Zu den Feldgärtnern gehört die Berghäuserin Marlene Knebel. Sie unterstreicht, was Lea Spies bereits andeutet: Lebensmittel und die damit verbundene Arbeit müssten heute wieder deutlich mehr wertgeschätzt werden – nicht zuletzt mit Blick auf die Umweltprobleme und Krisen weltweit, die auch uns in Deutschland, in Wittgenstein zunehmend betreffen.

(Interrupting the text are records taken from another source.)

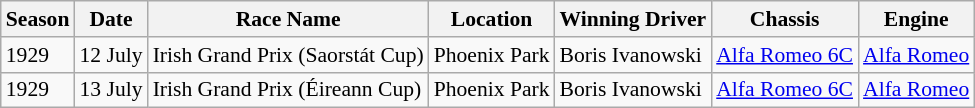
Engine (916, 19)
Chassis (784, 19)
Race Name (288, 19)
13 July (110, 90)
Season (38, 19)
Date (110, 19)
Irish Grand Prix (Saorstát Cup) (288, 55)
Winning Driver (634, 19)
Irish Grand Prix (Éireann Cup) (288, 90)
12 July (110, 55)
Location (492, 19)
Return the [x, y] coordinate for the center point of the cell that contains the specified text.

Im Feldgarten lerne man, so Knebel: „Nicht alle Möhren wachsen gerade und nicht jeder Salatkopf erreicht EU-Normgröße. Da wird eine Menge vermeintlicher Ausschuss produziert, um die Märkte mit makelloser Ware zu beliefern. Eine zu kleine Gurke, eine krumme Karotte oder ein aufgeplatzter Kohlkopf, wie wir sie im Feldgarten häufiger auch ernten, schmecken aber nicht schlechter als solche mit Normmaß. Sie werden bei uns verarbeitet und landen nicht wie im Erwerbsanbau auf dem Müll.“ Und Stremmel ergänzt: „Unsere Großmütter wären entsetzt über die Verschwendung. Denn auch die krumme Möhre benötigte zum Wachsen ihrer Hände Arbeit und verursachte Kosten für Saatgut und Dünger, genau wie die gerade“, meint Stremmel.

Der Blick in die Zukunft

„Die Sache wird weiterlaufen“, ist Rolf Stremmel vom Berghäuser Feldgarten als nachhaltigem Gemeinschaftsprojekt überzeugt. Jedenfalls „sind die Leute begeistert und fragen: Wo können wir noch einsteigen?“ Und wer einmal dabei sei, der bleibe es auch, hat Stremmel festgestellt. Im Jubiläumsjahr sollen auch kleinere Workshops angeboten werden – zu den Themen Blumenbinden, Pflanzenvermehrung über Stecklinge oder Teilung oder Anlegen eines Kräuter- oder Beerenobstbeetes. „Eigentlich ist das ganze Projekt ein Workshop“, findet Stremmel.